O olho seco em crianças e adolescentes tem se tornado queixa cada vez mais comum nos consultórios de oftalmologia pediátrica, e o uso excessivo de celulares e tablets aparece como um dos principais fatores por trás do problema. A condição é caracterizada pela falta de lubrificação adequada na superfície ocular, que pode ocorrer por produção insuficiente de lágrimas ou por sua evaporação excessiva.
Por que as telas provocam olho seco em crianças
Ao permanecer muitas horas diante do celular ou do tablet, telas posicionadas muito próximas ao rosto e aos olhos, a frequência do ato de piscar diminui. Esse hábito simples e involuntário é essencial para espalhar as lágrimas sobre a superfície dos olhos e mantê-los lubrificados.
Com menos piscadas, as lágrimas evaporam mais rápido, o que leva à sensação de secura ocular e ao desconforto. Isso explica por que o olho seco em crianças vem sendo observado com mais frequência em consultórios, especialmente entre aquelas que passam horas conectadas a jogos, vídeos e redes sociais.
Sintomas e o impacto na visão
Os principais sinais relatados incluem sensação de areia nos olhos, ardência, coceira, vermelhidão e visão embaçada. Mães e pais costumam levar a criança ou o adolescente ao oftalmologista com a queixa de que ele começou a piscar mais, além de sentir desconforto ocular.
O quadro pode interferir na qualidade de vida e no desempenho escolar, já que a visão embaçada e a irritação constante atrapalham atividades que exigem leitura, escrita e atenção. Identificar e tratar precocemente o olho seco em crianças é fundamental para evitar desconforto prolongado e complicações na superfície ocular.

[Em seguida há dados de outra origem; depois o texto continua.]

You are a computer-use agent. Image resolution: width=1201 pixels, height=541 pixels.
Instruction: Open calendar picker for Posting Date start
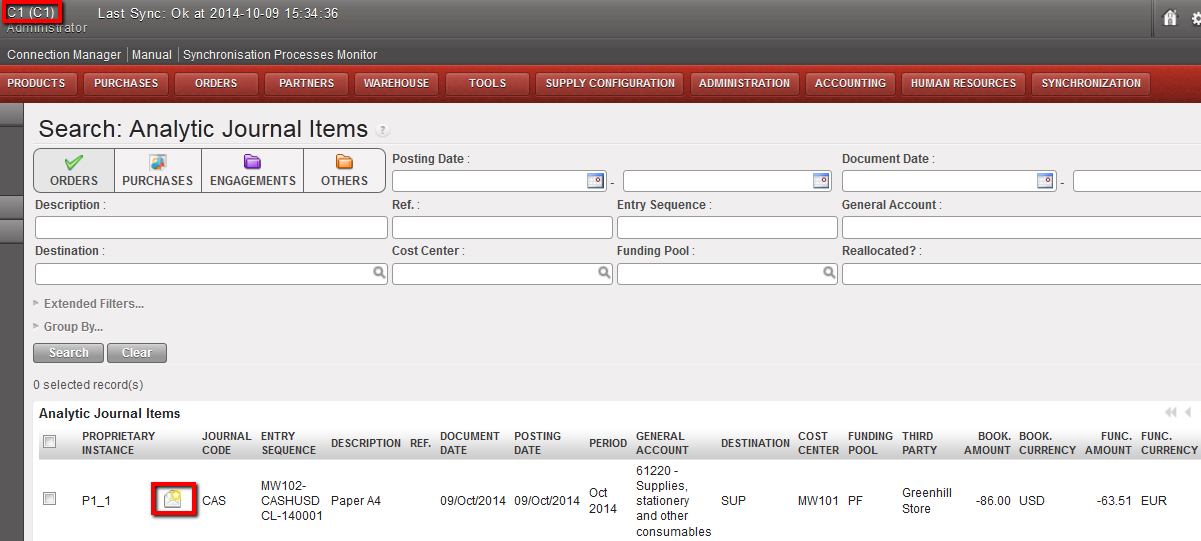(595, 181)
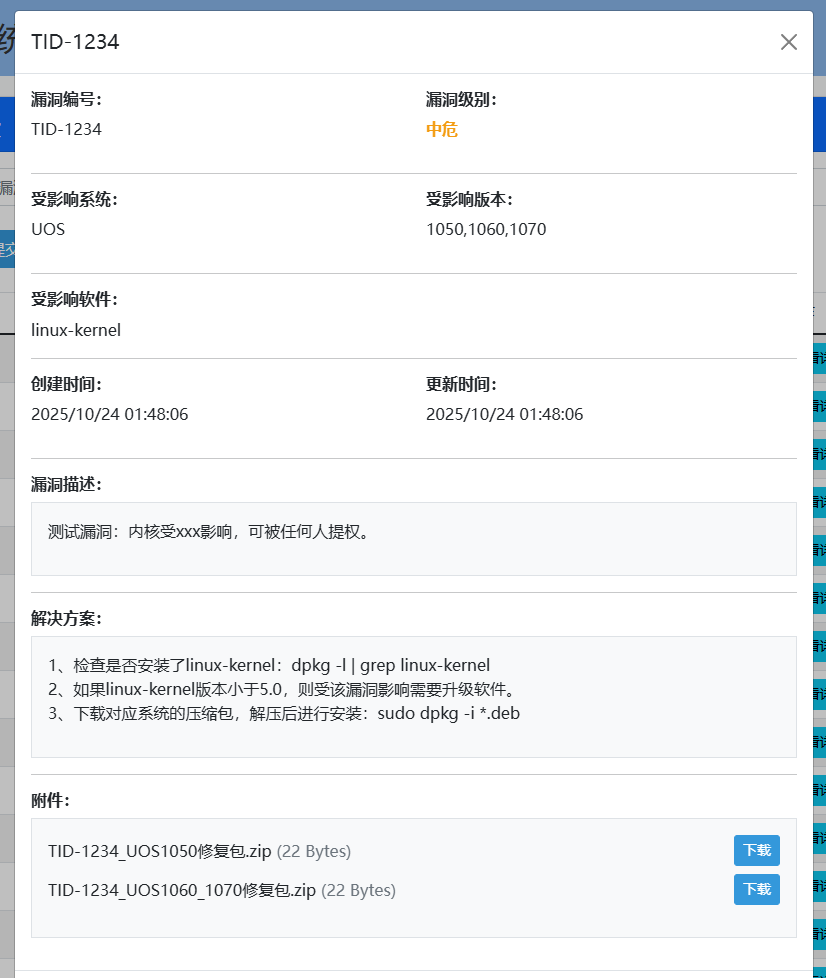Click the 附件 section heading
This screenshot has height=978, width=826.
[50, 799]
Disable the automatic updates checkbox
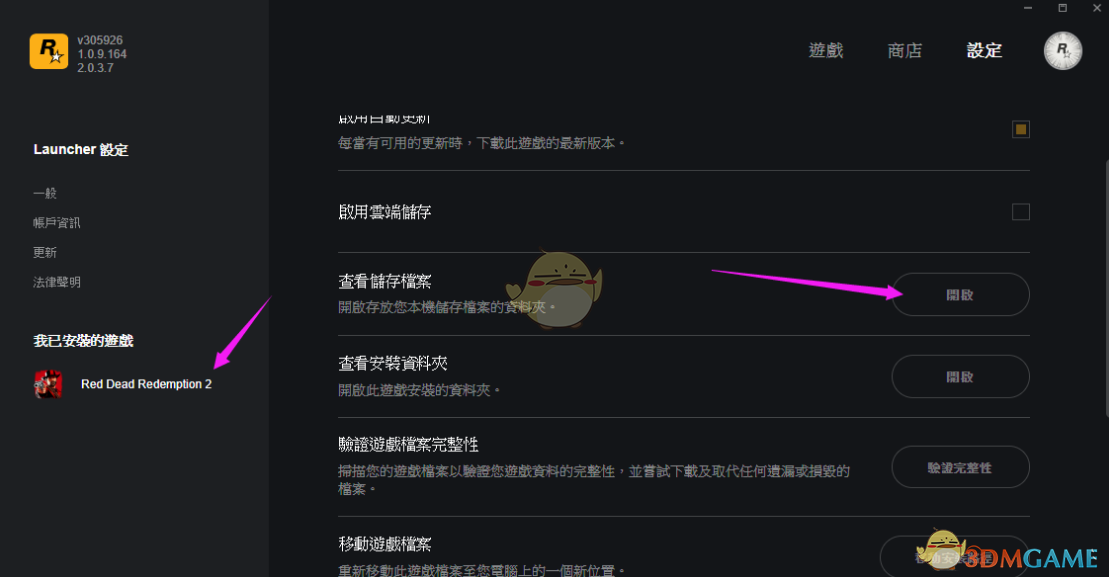 pyautogui.click(x=1020, y=129)
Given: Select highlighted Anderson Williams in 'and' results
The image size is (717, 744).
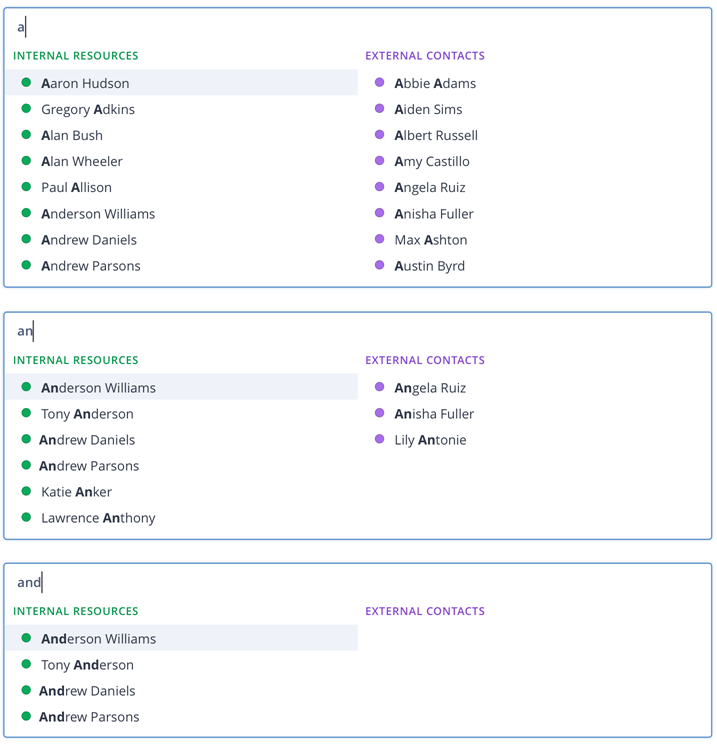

Adolescentes: o grupo de maior risco
O alerta é ainda maior entre adolescentes, que passam boa parte do tempo de tela em frente ao celular — a menor das telas e a que mais tem potencial para prejudicar a visão. Outro agravante é o uso do aparelho dentro do quarto, muitas vezes com pouca ou nenhuma iluminação.
Nas escolas, muitos adolescentes já fazem grande parte dos estudos no tablet ou no computador. Em casa, usam o celular no horário recreativo. Com isso, a exposição diária se acumula e cresce o risco de desenvolver sintomas oculares. Muitos pais dizem ao médico: “fala pra ele que não pode usar o celular assim”.
Quanto tempo de tela é aceitável?
A recomendação citada por especialistas é o limite máximo de duas horas diárias de telas para crianças acima de 6 anos e adolescentes, conforme orientação da Sociedade Brasileira de Pediatria. A ideia não é demonizar a tecnologia, mas criar um equilíbrio que proteja a saúde ocular.
Como não é realista eliminar completamente o contato com telas, a orientação é tentar diminuir o tempo de uso, incentivar pausas e procurar avaliação oftalmológica quando surgirem sintomas. Quanto mais cedo o problema for identificado, mais fácil será evitar que o olho seco em crianças se torne um incômodo constante ao longo do desenvolvimento.